## [Required work]
Translate this sentence from the article below on the media's role in Zimbabwe's HIV response into French: "Zimbabwe is on the right path despite some challenges."

## [Selected extract]
The HIV story should remain topical and the media has a role to have it remain visible, this was said by the Deputy Minister of Media, Information and Publicity Honourable Supa Mandiwanzira at an editor's briefing on the current HIV national response by the National Aids Council in conjuction with the Ministry of Health and Child Care in Chinhoyi recently.
The meeting which drew over 35 editors nationally from the print and broadcast was held over two days and was officially opened by Hon Mandiwanzira who called on all media houses to have HIV on the national agenda.
Deputy Minister Mandiwanzira thanked NAC for the awareness and rekindling of the pandemic as the burden is not yet over although it is now a manageable condition.
"We as the parent ministry remain grateful to NAC that you reawaken the story on HIV and AIDS. It remains topical and editors are important as they decide if they give the story space and prominance, so this sensitisation brings the people who run the news on a high par of understanding," said Hon Mandiwanzira.
Hon Mandiwanzira said he learnt with shock the high number of condoms taken up in the first quarter of 2014 and said he hoped this would see a decline in new HIV infections and sexually transmitted diseases.
"Per capita use of condoms is high, rather shocking because 28 million males condoms to have been taken up in just the first quarter of this year is unbelievable. I hope the condoms were used otherwise it would be of no use to have such a high uptake," he added.
Hon Mandiwanzira said despite the challenges facing the nation we should not forget to celebrate the positive activity taking place in Zimbabwe that we need to have a positive outlook.
"Zimbabwe is on the right path despite some challenges. We should not be over burdened by economic challenges that we forget to celebrate achievements by successful organisations like the National Aids Council. This should not dampen the NAC spirit of hard work and dedication," he said.

## [Data to examine]
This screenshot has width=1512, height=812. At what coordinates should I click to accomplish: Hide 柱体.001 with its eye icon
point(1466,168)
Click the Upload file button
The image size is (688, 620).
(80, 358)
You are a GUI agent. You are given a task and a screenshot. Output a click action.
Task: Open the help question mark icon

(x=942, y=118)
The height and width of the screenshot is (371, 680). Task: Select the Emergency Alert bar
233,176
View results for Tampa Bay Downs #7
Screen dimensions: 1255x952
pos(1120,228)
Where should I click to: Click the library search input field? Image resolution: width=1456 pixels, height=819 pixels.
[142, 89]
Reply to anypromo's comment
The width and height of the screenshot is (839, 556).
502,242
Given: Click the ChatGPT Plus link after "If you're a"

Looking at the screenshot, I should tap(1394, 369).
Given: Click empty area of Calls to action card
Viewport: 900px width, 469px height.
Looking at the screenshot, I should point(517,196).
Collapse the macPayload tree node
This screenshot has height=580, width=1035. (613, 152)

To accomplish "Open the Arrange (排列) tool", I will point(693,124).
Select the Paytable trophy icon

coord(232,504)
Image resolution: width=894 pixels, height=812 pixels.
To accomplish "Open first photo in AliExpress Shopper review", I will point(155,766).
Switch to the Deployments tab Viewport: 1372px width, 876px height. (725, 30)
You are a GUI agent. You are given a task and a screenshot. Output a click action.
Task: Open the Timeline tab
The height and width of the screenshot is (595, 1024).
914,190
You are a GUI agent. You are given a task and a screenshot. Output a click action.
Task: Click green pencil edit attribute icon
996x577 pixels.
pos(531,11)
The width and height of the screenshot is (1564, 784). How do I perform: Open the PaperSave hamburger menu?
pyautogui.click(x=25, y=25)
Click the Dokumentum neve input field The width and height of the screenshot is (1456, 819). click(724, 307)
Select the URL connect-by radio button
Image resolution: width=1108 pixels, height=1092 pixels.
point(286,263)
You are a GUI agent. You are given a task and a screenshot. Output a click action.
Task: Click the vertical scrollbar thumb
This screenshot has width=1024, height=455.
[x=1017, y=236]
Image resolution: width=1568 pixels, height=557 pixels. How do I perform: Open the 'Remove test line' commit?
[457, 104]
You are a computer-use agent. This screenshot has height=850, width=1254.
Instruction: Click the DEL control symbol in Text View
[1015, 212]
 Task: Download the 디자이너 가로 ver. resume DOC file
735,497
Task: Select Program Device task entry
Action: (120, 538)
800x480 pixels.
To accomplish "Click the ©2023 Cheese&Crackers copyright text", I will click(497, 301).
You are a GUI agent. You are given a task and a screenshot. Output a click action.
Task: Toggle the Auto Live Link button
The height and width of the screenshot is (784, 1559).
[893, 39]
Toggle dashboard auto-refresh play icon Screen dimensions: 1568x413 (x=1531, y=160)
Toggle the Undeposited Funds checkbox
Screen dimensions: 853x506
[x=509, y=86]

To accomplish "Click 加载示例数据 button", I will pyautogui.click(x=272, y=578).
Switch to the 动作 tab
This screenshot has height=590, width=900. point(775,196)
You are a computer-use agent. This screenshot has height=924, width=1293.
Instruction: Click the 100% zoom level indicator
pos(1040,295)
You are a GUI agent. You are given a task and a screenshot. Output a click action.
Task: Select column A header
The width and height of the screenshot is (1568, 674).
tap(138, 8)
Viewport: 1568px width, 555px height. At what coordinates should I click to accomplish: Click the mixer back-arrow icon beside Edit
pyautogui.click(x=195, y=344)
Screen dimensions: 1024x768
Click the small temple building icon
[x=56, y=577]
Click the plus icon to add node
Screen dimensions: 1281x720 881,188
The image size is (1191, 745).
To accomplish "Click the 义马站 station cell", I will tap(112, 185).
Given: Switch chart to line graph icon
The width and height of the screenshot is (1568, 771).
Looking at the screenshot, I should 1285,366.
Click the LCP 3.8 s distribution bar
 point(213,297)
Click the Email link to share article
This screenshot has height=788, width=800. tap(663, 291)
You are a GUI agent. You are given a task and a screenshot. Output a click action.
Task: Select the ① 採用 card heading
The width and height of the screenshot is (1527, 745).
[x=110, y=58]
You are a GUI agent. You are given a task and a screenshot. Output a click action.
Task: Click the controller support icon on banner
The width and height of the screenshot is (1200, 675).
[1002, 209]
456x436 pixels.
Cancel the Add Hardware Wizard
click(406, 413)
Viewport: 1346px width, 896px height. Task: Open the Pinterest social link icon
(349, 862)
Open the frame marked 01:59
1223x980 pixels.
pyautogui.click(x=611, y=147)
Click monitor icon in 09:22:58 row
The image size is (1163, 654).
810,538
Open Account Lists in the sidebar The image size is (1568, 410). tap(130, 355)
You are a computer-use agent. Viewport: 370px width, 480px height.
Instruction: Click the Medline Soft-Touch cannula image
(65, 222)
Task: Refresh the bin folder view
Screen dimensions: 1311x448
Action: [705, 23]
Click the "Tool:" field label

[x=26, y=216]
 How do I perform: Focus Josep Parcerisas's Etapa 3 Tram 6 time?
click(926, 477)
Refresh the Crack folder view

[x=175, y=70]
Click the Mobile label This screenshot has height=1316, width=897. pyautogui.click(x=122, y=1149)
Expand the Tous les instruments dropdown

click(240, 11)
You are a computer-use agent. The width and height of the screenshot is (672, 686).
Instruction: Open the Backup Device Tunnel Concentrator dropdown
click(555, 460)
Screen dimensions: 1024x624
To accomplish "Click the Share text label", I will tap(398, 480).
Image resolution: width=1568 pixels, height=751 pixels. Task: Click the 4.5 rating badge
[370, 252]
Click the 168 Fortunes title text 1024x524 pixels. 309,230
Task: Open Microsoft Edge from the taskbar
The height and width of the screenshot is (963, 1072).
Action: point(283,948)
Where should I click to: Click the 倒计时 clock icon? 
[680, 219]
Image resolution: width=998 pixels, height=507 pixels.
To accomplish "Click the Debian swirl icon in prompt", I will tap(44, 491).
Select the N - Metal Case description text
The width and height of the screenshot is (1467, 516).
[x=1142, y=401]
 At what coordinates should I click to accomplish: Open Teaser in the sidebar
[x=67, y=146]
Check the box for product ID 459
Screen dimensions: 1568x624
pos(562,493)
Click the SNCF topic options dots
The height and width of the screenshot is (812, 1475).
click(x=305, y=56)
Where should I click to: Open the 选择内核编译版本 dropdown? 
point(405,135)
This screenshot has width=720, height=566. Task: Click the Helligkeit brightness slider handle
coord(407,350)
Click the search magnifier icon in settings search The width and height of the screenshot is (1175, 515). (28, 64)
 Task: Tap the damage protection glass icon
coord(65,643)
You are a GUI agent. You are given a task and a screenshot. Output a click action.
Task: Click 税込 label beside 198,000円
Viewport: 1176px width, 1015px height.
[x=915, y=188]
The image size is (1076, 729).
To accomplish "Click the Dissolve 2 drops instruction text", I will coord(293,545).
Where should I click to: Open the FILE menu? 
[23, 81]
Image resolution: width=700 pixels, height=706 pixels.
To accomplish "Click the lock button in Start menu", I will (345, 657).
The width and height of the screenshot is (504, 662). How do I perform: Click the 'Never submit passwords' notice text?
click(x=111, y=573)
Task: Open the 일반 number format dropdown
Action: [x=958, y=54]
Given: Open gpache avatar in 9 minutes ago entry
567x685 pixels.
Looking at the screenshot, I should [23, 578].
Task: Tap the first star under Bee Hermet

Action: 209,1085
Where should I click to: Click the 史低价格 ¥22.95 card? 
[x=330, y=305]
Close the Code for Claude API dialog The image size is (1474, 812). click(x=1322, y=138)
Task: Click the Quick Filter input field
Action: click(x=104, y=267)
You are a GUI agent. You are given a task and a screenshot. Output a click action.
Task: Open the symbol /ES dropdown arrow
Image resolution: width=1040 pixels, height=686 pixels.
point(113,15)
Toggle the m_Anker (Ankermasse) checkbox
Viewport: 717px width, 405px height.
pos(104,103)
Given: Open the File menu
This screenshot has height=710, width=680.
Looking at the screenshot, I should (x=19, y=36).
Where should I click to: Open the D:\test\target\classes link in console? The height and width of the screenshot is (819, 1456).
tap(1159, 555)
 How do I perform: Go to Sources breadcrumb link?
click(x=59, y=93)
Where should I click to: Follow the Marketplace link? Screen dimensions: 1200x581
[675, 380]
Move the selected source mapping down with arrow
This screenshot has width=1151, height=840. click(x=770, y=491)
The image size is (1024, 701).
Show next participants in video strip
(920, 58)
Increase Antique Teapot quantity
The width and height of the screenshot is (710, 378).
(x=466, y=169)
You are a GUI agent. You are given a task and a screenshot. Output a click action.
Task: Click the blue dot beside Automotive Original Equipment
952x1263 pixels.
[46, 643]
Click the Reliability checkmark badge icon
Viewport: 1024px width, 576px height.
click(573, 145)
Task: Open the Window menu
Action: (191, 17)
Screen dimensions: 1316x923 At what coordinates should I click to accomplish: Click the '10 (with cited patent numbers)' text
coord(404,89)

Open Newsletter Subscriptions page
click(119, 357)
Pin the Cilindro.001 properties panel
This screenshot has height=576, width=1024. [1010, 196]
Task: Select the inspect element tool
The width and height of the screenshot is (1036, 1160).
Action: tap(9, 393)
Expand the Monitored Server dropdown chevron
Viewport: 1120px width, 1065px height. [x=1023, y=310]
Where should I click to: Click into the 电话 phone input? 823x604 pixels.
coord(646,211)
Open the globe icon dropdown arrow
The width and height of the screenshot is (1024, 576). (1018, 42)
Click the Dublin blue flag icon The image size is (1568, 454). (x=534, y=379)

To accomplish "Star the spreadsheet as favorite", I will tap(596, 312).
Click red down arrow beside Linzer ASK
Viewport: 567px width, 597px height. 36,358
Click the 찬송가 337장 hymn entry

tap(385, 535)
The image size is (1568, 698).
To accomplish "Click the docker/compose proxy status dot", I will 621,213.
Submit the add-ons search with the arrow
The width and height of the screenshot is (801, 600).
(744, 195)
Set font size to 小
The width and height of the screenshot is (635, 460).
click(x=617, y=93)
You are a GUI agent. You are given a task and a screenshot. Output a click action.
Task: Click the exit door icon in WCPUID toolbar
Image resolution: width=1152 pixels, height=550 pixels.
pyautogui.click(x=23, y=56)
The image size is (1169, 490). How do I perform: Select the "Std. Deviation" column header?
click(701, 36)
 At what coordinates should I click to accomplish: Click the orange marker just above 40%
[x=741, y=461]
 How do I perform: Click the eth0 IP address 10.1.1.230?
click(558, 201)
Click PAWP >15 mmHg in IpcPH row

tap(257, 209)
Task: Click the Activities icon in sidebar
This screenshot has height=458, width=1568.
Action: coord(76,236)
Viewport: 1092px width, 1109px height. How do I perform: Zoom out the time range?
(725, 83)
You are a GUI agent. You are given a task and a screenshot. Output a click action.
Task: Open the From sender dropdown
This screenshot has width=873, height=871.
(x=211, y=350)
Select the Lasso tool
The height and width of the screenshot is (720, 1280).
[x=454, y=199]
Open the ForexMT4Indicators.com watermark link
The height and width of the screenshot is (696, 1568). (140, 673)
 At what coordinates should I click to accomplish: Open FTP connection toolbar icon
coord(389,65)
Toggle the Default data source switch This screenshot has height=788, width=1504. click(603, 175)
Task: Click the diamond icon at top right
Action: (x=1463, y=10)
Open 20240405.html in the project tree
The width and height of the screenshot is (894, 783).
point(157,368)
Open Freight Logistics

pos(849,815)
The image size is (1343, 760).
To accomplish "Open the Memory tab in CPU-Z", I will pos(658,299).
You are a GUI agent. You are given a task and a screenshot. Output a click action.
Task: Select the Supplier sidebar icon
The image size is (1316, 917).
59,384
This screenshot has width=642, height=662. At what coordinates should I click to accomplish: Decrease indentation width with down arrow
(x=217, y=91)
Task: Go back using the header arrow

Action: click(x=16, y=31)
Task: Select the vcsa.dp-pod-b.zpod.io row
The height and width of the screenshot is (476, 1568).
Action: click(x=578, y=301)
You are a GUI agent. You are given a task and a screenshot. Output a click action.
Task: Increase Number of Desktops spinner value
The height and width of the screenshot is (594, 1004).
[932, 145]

## [Written answer]
Le Zimbabwe est sur la bonne voie malgré certaines difficultés.